O Papa Inocêncio III convocou
os fiéis para uma ação religioso-militar, conhecida como Cruzada Albigense. Sob
a liderança de Simon de Montfort, no período de 1.209 a 1.224, e depois
comandada pelo rei Luis VIII, de 1.226 a 1.229, foi a primeira a combater apenas
no continente europeu. Outra particularidade era que o alvo se constituía não
por mouros invasores da Terra Santa, mas por uma pacífica comunidade cristã. O
absurdo da situação espelhava o caos que imperava nas colunas paulinas, e o
total desprezo à dignidade humana.
No primeiro ano, um
contingente de trinta mil cruzados se lançou rumo ao Languedoc, não apenas
combatendo os Cátaros, mas todos aqueles que se encontravam pela região. Quem
surgisse pela frente, sofreria as ações violentas mesmo sendo católico fiel. Os
“cavaleiros” foram alistados dentre os piores tipos disponíveis, como
condenados, desordeiros e mercenários. A violência contra a população foi
extremamente severa e os registros da época nos mostram um horror e uma
carnificina sem igual na História Ocidental. A turba feroz e enlouquecida,
fortemente armada, arrasava tudo que se mexesse perante os sabres. A Ordem do
Dia era ataque primeiro, e pergunte – ou ore – depois.
Apenas na cidade de Bèziers,
em 1.209, mais de sessenta mil sucumbiram queimados ou esquartejados. Existe a
lenda de que, às portas da cidade, os cruzados relutaram por um momento antes
do confronto, ao perceberem que haviam muitos católicos e pessoas comuns pela
cidade . Mas foram incentivados ao massacre pelo prelado do Vaticano, ali presente,
o arcebispo de Narbonne. Arnaud Amaury tranqüilizou os atacantes afirmando que
matassem todos, “pois Deus iria cuidar dos seus, posteriormente”.

-------

▶ [Problemas a resolver]
1. Responda às perguntas abaixo com base no texto sobre a Cruzada Albigense.
(a) Quem liderou a Cruzada Albigense no período de 1.209 a 1.224?
(b) Quantos cruzados se lançaram rumo ao Languedoc no primeiro ano?
(c) Segundo a lenda, quem incentivou os cruzados ao massacre em Bèziers?
2. Escreva a continuação do texto sobre a Cruzada Albigense, começando logo depois da última frase apresentada.

-------

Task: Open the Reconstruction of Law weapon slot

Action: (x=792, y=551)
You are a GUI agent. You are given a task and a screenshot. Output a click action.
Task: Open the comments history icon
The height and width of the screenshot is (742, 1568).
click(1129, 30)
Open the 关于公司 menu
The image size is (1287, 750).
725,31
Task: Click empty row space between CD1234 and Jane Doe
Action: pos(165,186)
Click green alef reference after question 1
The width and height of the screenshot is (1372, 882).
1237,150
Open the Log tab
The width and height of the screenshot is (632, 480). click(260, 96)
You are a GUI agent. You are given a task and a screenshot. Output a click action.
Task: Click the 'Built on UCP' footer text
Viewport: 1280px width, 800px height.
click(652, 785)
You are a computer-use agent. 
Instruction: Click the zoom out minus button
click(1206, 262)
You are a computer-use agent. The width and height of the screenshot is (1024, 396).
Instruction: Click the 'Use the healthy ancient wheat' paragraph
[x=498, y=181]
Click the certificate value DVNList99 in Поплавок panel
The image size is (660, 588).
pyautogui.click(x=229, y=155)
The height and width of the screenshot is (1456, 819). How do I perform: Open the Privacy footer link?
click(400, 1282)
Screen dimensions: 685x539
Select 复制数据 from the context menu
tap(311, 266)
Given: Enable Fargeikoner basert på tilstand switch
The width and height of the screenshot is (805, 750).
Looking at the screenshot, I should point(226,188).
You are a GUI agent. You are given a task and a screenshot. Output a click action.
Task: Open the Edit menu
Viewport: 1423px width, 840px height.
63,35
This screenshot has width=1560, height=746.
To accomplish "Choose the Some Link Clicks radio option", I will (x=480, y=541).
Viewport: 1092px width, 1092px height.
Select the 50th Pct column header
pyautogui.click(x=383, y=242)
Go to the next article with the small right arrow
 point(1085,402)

-------

▶ [Respostas em ordem]
1.
(a) Simon de Montfort.
(b) Trinta mil.
(c) O prelado do Vaticano ali presente, o arcebispo de Narbonne.

2.
Arrasada a cidade de Bèziers,
os cruzados marcharam triunfalmente para Carcassone, onde Simon de Montfort se
apossou dos condados de Trencavel, Alzonne, Franjeaux, Castres, Mirepox,
Pamiera e Albi. Em todos a matança foi massiva e cruel. A área ao redor das
cidades de Carcassone e Toulouse foram completamente arrasadas. Muitos eram
queimados vivos, em fogueiras coletivas com até quinhentos indivíduos.
Mulheres, idosos, crianças e deficientes não eram poupados. O ânimo dos
guerreiros era estrondoso, pois sabiam que se combatessem fervorosamente por
quarenta dias teriam seus pecados perdoados e direitos legítimos às riquezas
originados dos saques.
Há de se registrar a postura
solene e tranqüila da maioria das vítimas ao se encaminharem para o sacrifício
, sem lamúrias nem choros, com sua fé inabalável servindo como sustentáculo
espiritual neste momento de horror. Mesmo quando a única certeza era de queimar
lentamente em uma fogueira humana.
Por volta de 1.224 o rei Luis
VIII, liderando os barões do norte, empreendeu uma nova cruzada, após a morte
de Montfort em 1.218. Esta empreita durou cerca de três anos e chegou até
Avignon, onde terminou o cerco aos hereges. Em 1.229 foi realizado um acordo,
conhecido como tratado de Meaux, entre o rei da França e os senhores feudais
das áreas conquistadas, passando o domínio completo para a coroa. Terminava
oficialmente a guerra. A anexação plena da região havia sido obtida.
No curto espaço de tempo que
durou o massacre, centenas de milhares tombaram. Os números são variados, e não
muito confiáveis, pois a única fonte de registro oficial pertence aos arquivos
dos vencedores. Alguns autores mencionam quase um milhão de vítimas, trucidados
diretamente em combate, ou nas fogueiras acesas após as conquistas das cidades.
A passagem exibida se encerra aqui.